I would reiterate though, that it is not just round numbers though. Beamon wasn’t a round number. Neither is Bolt. It can also be how you do it and by how much that defines it. Michael Johnson is a good example here. The golds are part of the narrative but what I will remember is how he DESTROYED the field to break his world records.

I would be. A world record is a very big deal, although you wouldn’t know it by many of the posts here.

Yes, a gold medal is more marketable, and yes, you’ll certainly get more publicity by winning on network prime time TV than in a meet that isn’t even televised.

But take the long view. 50 years from now, when you’re telling your grandkids about it, the money and publicity are long gone, and Google (or whatever your implanted chip uses) will be just as necessary to find gold medal winners from 50 years ago as it is to find world record holders from 50 years ago. If your grandkids are intelligent, there’s a pretty good chance that they will see that beating everyone who ever raced anywhere (up to that time) is harder to do than beating the other seven people who were allowed to compete in one particular race, no matter what kind of ratings it got.

ETA: and just by the way, unless she is injured or something, I think it’s insane to not give someone who sets a world record a few weeks before the Olympics an automatic spot on the team, even if you have to bump someone else.

Honestly, I’m with (most) everyone else-- World Records are Cool, but they aren’t that big a deal. What matters is what you do when it matters, and so people who have an off day at the Olympic Trials don’t get to go to the Olympics, and often Medals are won by people who might not win a medal if you ran the same race with the same runners (or swam the same race with the same swimmers) multiple times.

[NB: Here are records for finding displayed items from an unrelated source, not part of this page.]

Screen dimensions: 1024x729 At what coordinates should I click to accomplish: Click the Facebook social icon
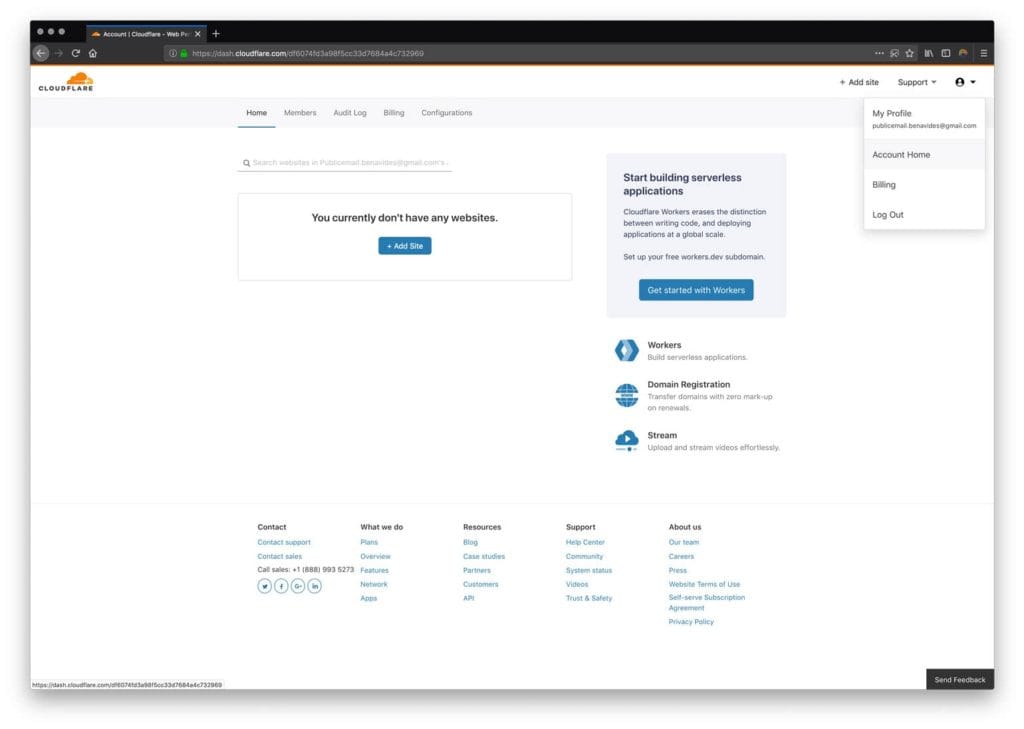[281, 586]
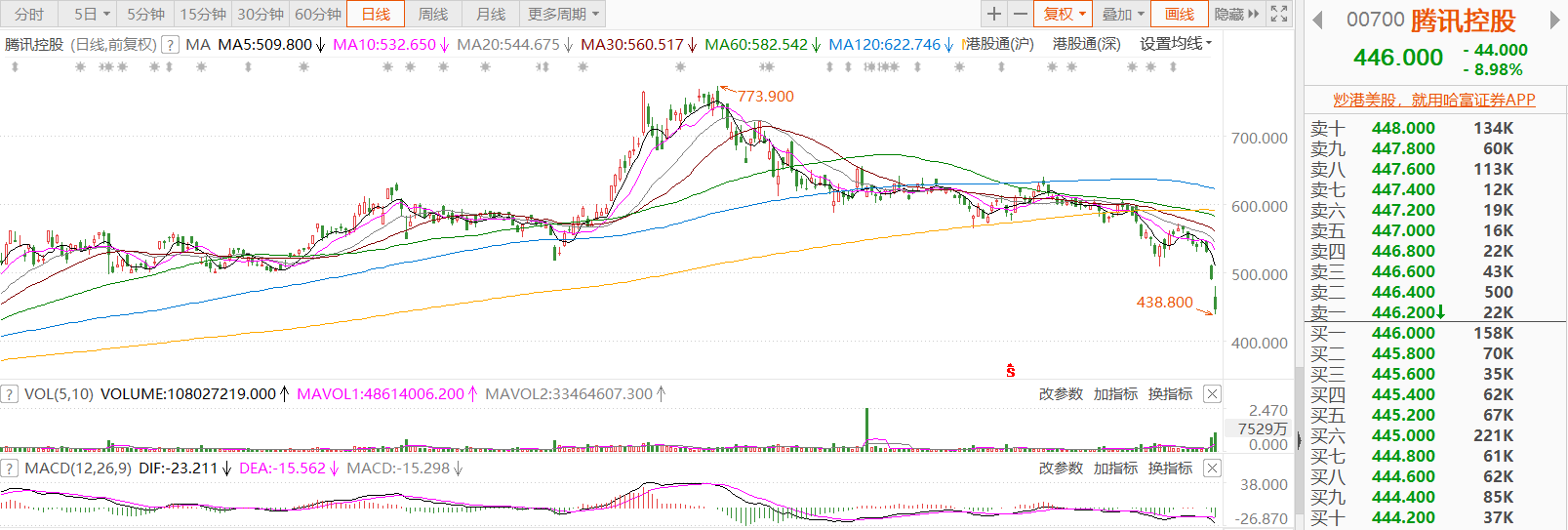Zoom out chart with minus icon

pyautogui.click(x=1021, y=14)
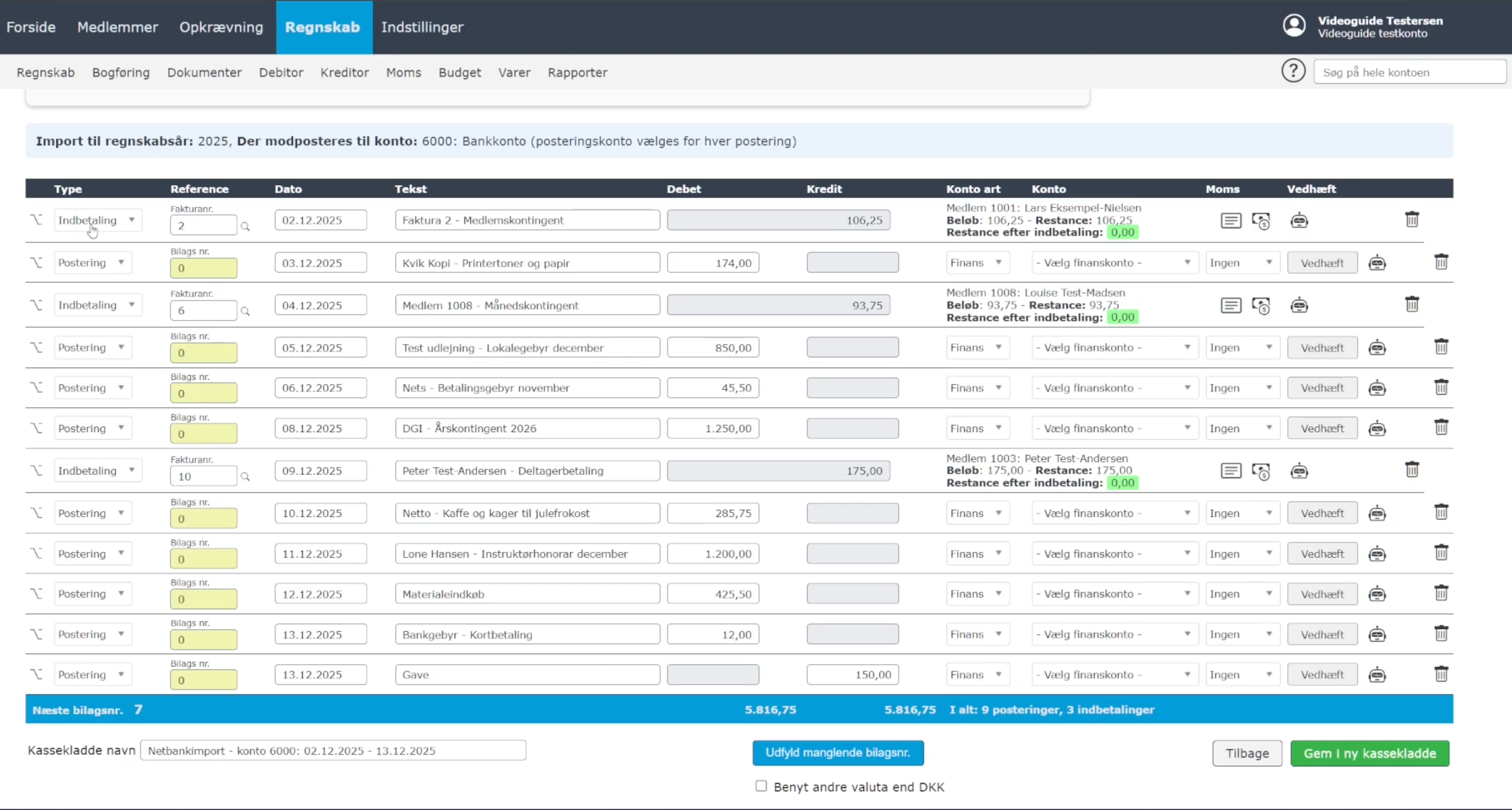
Task: Click 'Gem i ny kassekladde' button
Action: (x=1369, y=753)
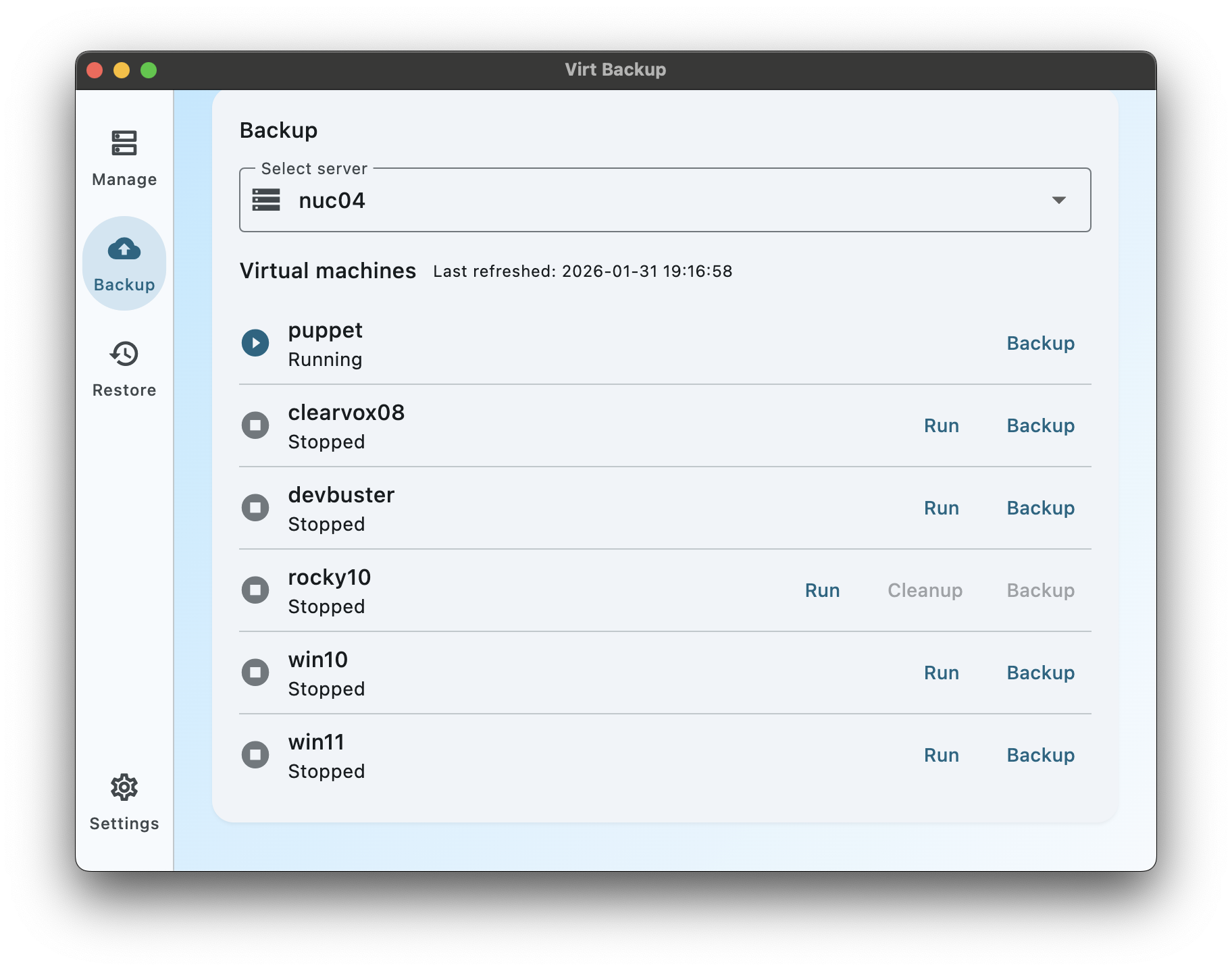Click the running status icon next to puppet
Viewport: 1232px width, 971px height.
coord(255,343)
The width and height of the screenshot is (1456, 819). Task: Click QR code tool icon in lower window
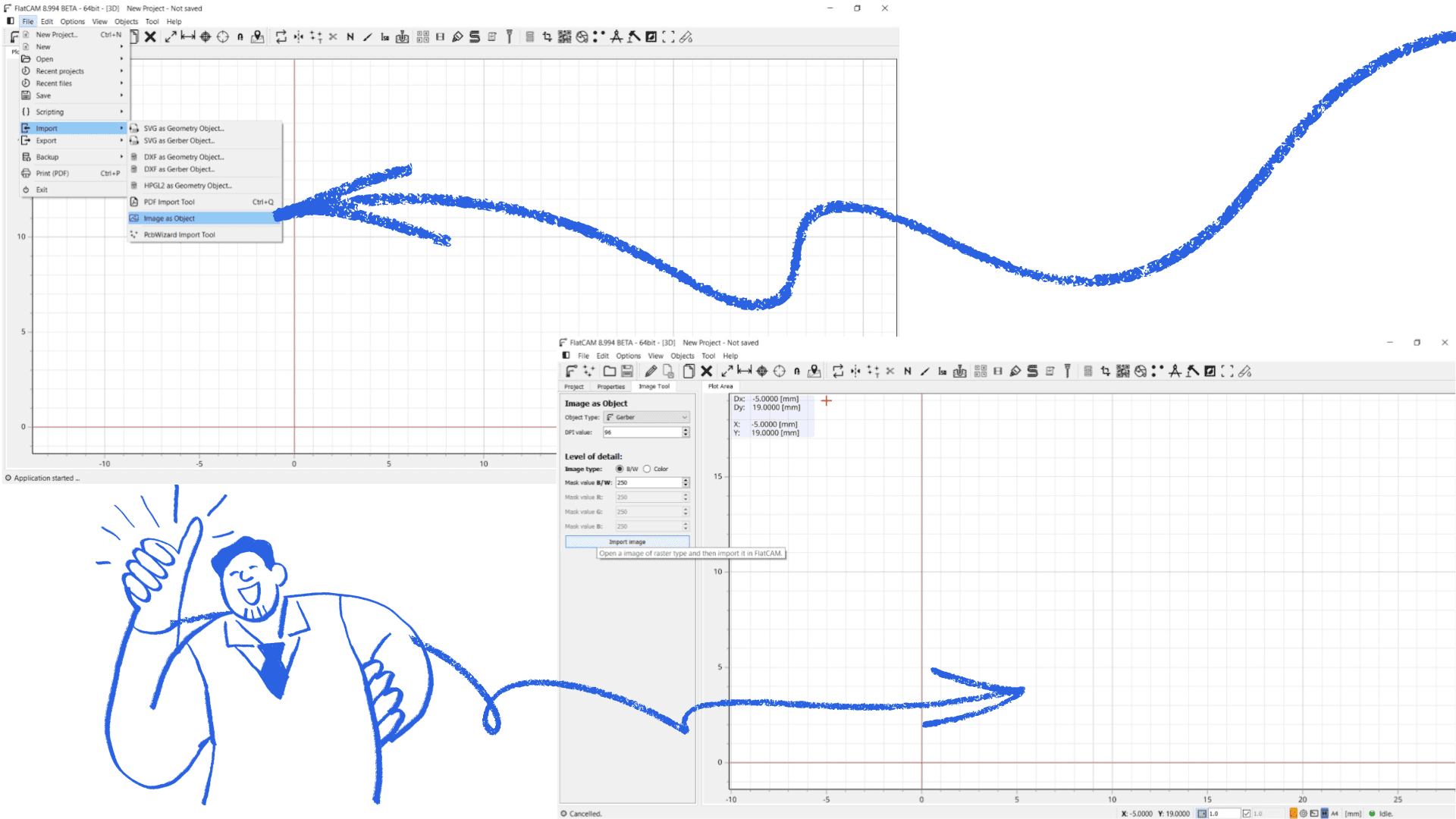pos(1123,371)
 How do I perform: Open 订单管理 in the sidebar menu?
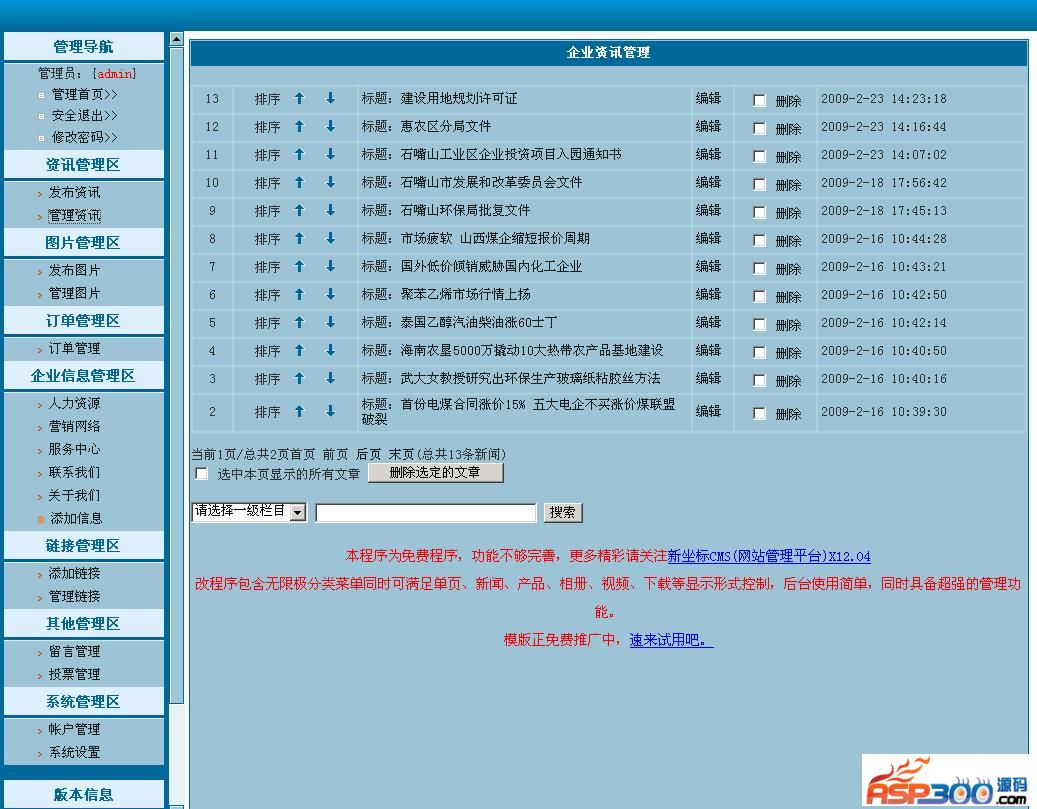[74, 348]
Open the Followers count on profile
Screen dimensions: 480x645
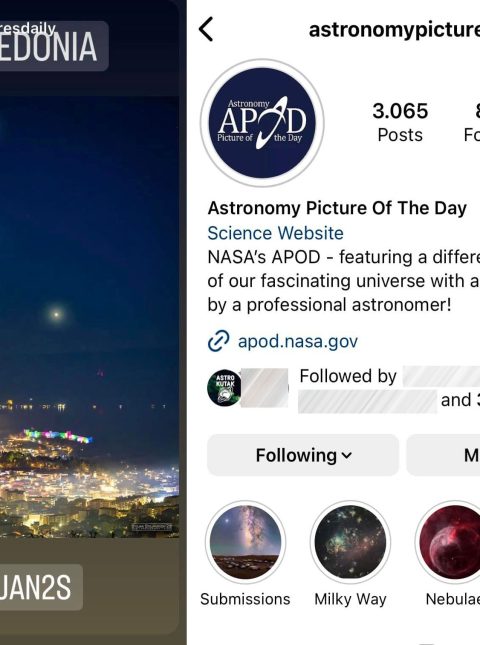tap(471, 122)
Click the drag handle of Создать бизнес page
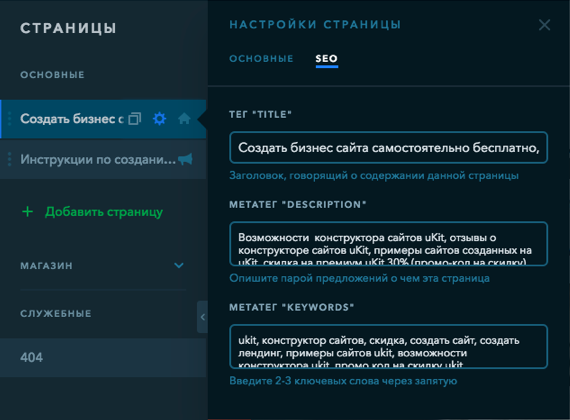570x420 pixels. (x=9, y=119)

Not necessarily. In sports like track and field, swimming, cycling, weightlifting (unsure how many other sports apply), achieving a WR a few weeks before the Olympics means you peaked too soon. It’s difficult to maintain that high a peak for more than a few weeks.

The Iranian weightlifter just broke the world record but didn’t get a medal. He didn’t seem happy about it…

The grandkids will inherit the actual gold medal though - a memento and reminder of how their frail old granny once stood on a podium, having beaten all-comers, and cried with pride and joy as her country’s flag was raised.

An entry in an ever-changing list of world record holders doesn’t even compete, apart from a very,very few game-changers, as discussed.

It’s kind of an interesting point: if you win an Olympic gold medal, you’re the champion for at least four years. But if you break a world record, someone else might break your record minutes later – or maybe it stands for decades.

One of us is crazy. And the voices in my head say it’s you.

But even if it’s broken minutes later, there was a time when you were better than anyone has ever been.

Yeah, we’ve established that you would be. We’ve also established that most of the people posting in this thread think that you’re nuts. The same way that they think that I’m nuts in my stance about “sportsmanship” and “cowardice.” At some point, you’ve got to stop digging, dude; let it be stipulated that you’re not changing your mind, and keep it moving.

Kendra Harrison didn’t break the record before the trials, she broke it at an invitational, after she’d already failed at the trials. So, since she already had her chance, and blew it, they should absolutely not bump anybody off the team to put her on it.

Which means jack shit, once the record is broken. A medal means permanence: a record can be broken in the heat right after yours.

The shortest-lived world record in sports is believed to have lasted 0.2 secs.

It was in a Modern Pentathlon. Points are awarded for each of the five disciplines - equestrian, swimming, shooting, fencing and running - highest overall points wins.
The last event (in this case) was a 3000-metre run. The first guy to cross the line finished with a Points total that was a new World record. But the guy who finished 2nd in the run (0.2 secs behind), wound up with a higher overall Points total (because he had performed better in the earlier events).
So you could argue that - for a brief 0.2 secs - you were the World record holder.

Actually, you’re not the record holder until the paperwork is submitted and the record is ratified.